Crise des dettes : droit devant ! 8 points à retenir.

Une crise de cette envergure n’est jamais sans conséquences. Le risque de crise des dettes en 2021 sera très probablement supérieur à celui de 2010. Comme j’en ai parlé dans mon livre « 2021, Prémices de l’effondrement« , écrit en 2019, nous pouvons mettre en avant 5 phases de risque, les deux premières étant validées :

Récession > Correction violente des marchés et déflation > Crise des dettes > Crise monétaire > Crise politique et sociale

Voici donc 10 points à retenir pour cette troisième phase qui menace :

1/Un ratio d’endettement autour de 320% du PIB. D’après le FMI en 2019, la France a un endettement de 289% du PIB. Sans hausse de l’endettement, cela pousse le ratio à 305% du PIB. Avec un déficit public (besoin de financement) estimé à 9,1% du PIB en 2020, cela pousse le ratio à 314% du PIB. Comme le secteur public pèse 60% du PIB, on peut estimer que le besoin de financement privé pourrait être autour de 6%. On obtient donc un ratio d’endettement autour de 320% du PIB. Une économie comme celle de la France, déjà très endettée, aurait de lourdes difficultés a assumer les charges et services de ses dettes.

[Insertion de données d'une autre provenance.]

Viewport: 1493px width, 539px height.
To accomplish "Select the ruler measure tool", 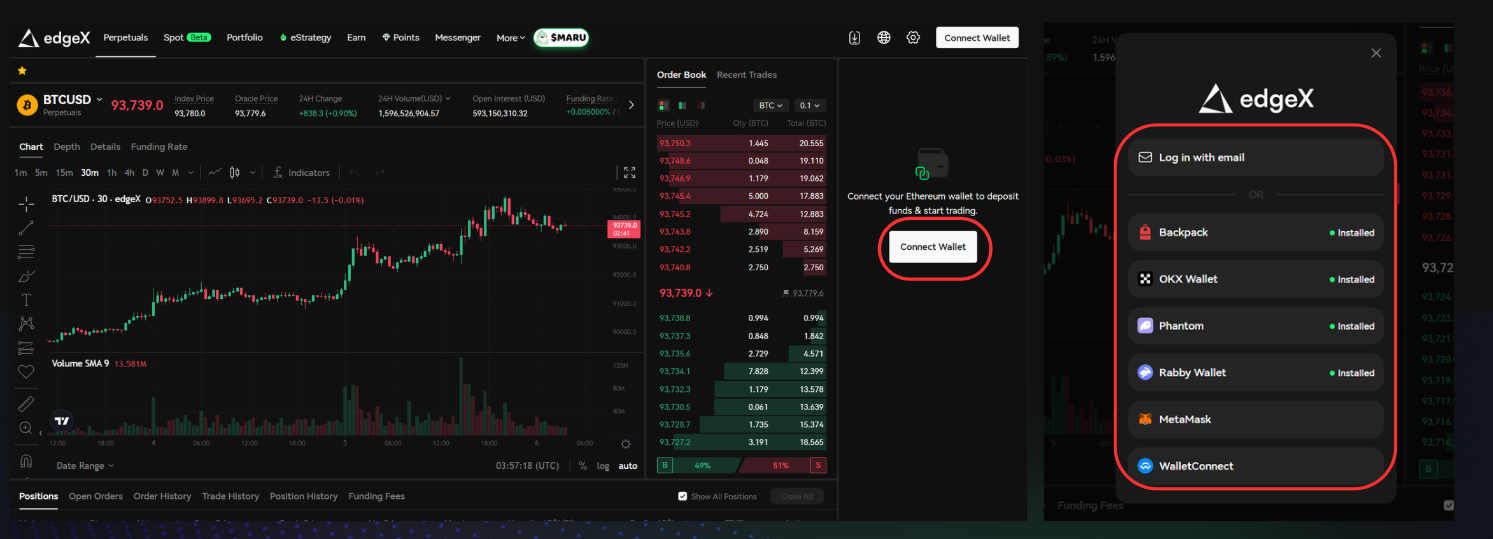I will [26, 404].
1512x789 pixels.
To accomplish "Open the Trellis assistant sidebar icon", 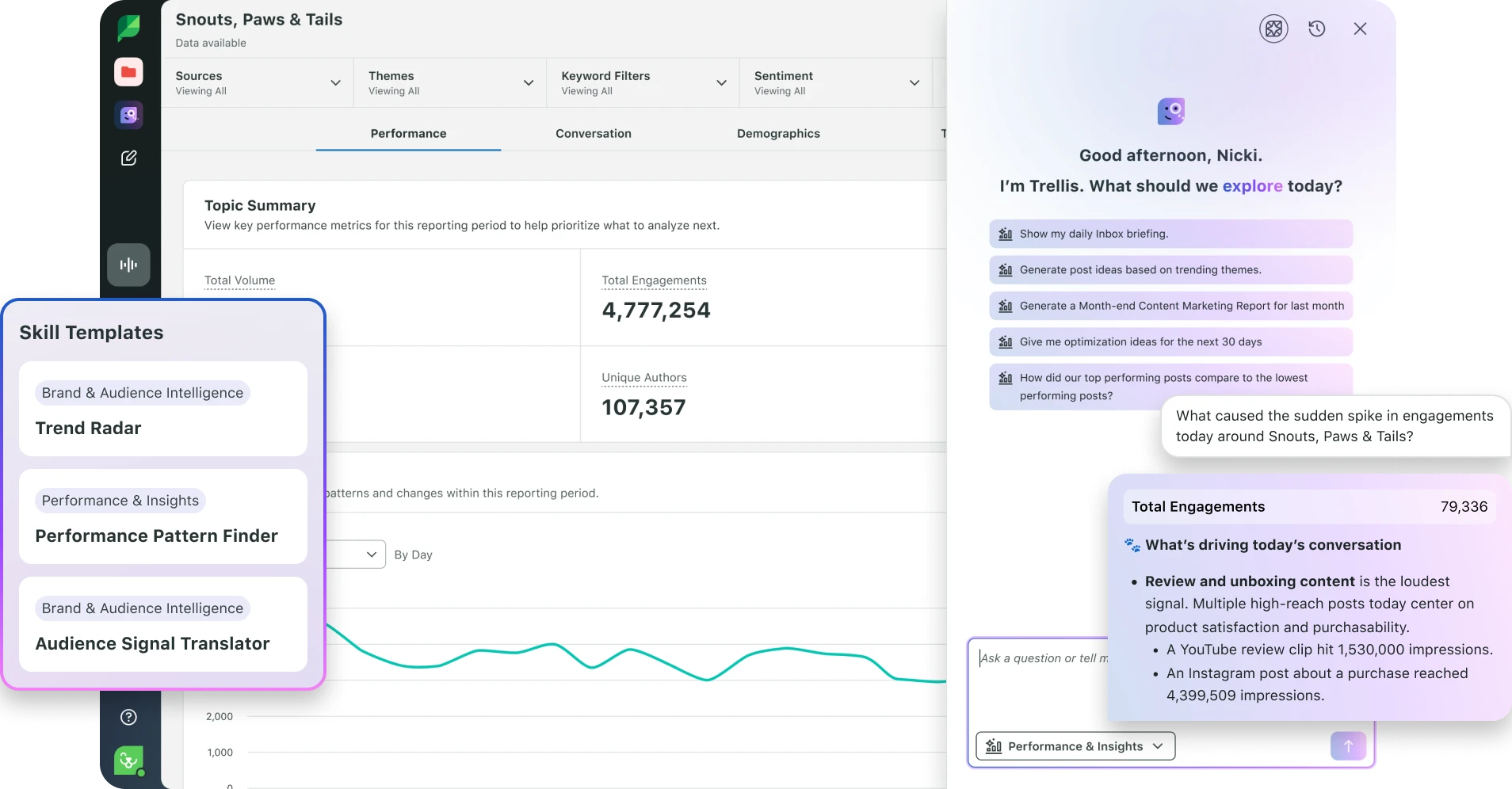I will [128, 115].
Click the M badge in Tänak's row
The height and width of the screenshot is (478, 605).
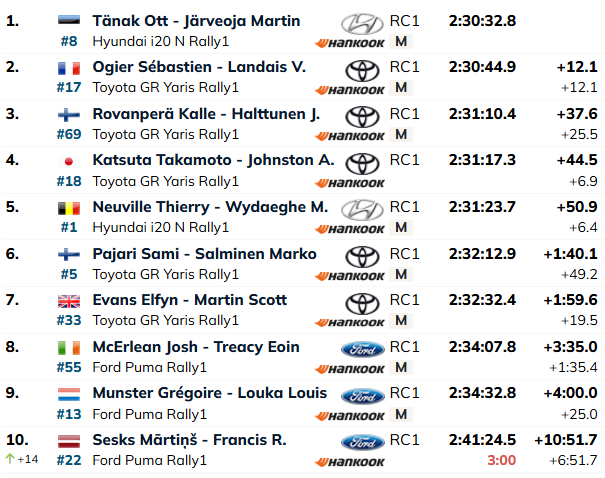pos(401,41)
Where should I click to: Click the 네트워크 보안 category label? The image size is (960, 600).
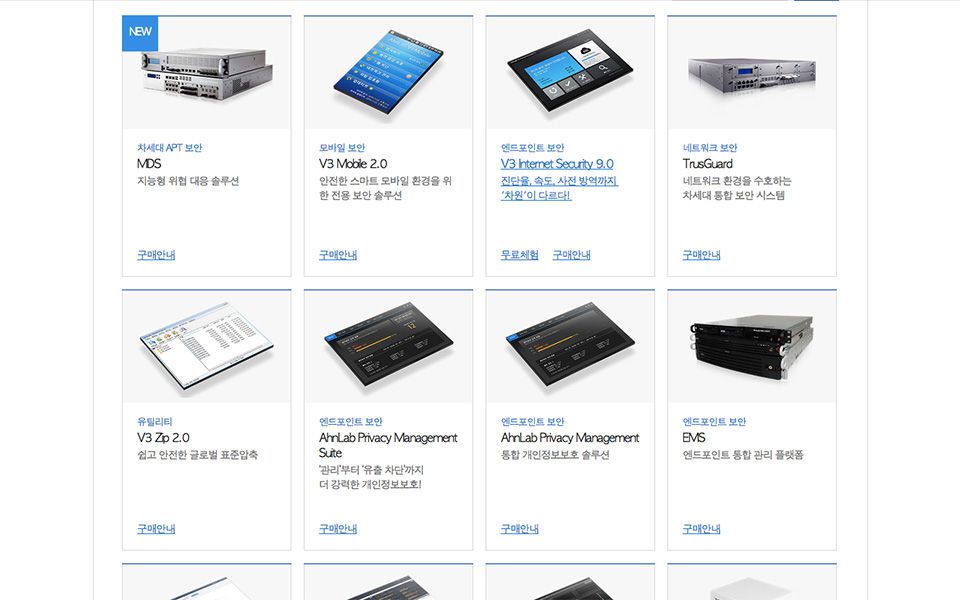[710, 148]
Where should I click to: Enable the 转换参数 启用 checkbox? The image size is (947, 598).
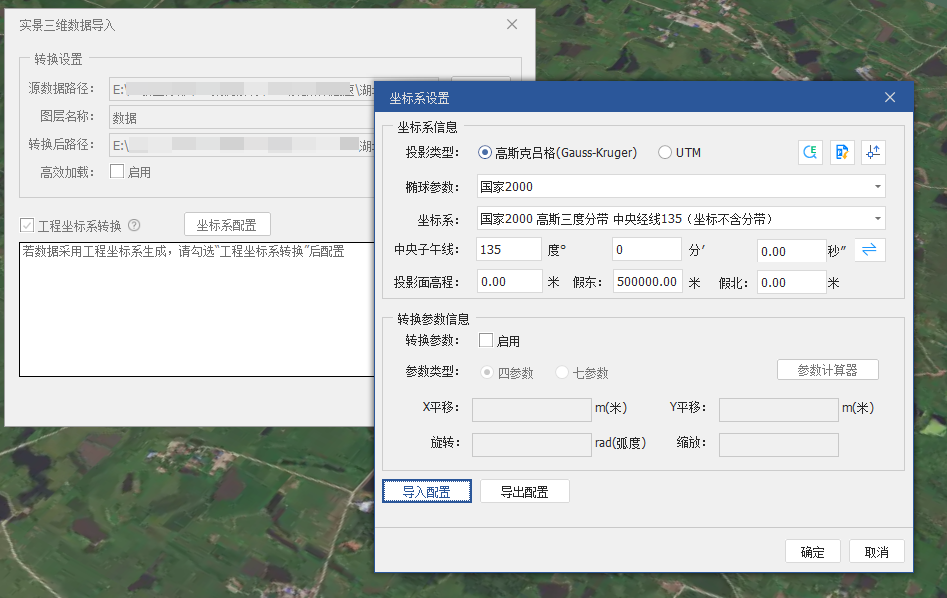point(486,341)
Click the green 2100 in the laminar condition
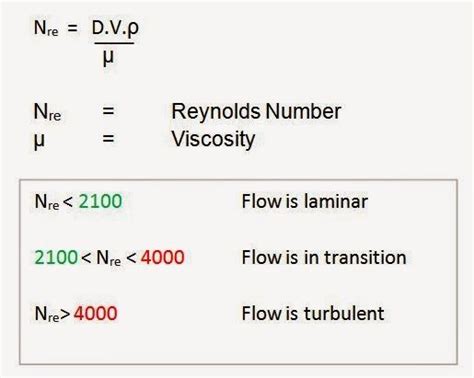Viewport: 474px width, 378px height. (x=100, y=201)
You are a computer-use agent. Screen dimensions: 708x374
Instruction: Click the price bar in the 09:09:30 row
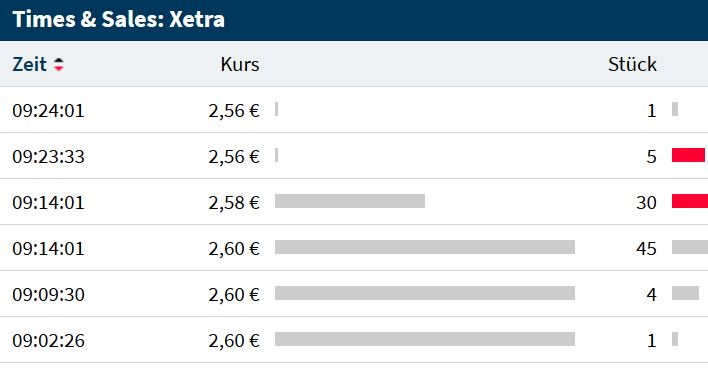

2/ En conséquence, dans ce cas de figure, l’augmentation du ratio d’endettement est de l’ordre de presque +11% ! Hausse sur laquelle je suis déjà revenu en début d’année. Soit un besoin de financement d’environ 750Mds€. Ce besoin de financement représente près de 1/3 du PIB 2020 estimé ! Un tel besoin de financement est rarement soutenable. Et même si ce besoin est soutenable, il ne sera pas sans conséquences sur les taux et la solvabilité.

3/Les dettes les plus insolvables sont les obligations d’État. Et c’est précisément sur ces actifs que le risque est le plus élevé. À savoir que l’endettement public français augmentera probablement de 15% environ. Ce qui augmente également le service de la dette, alors qu’en 2019, le montant dédié à l’amortissement de la dette représentait presque 1/3 des dépenses.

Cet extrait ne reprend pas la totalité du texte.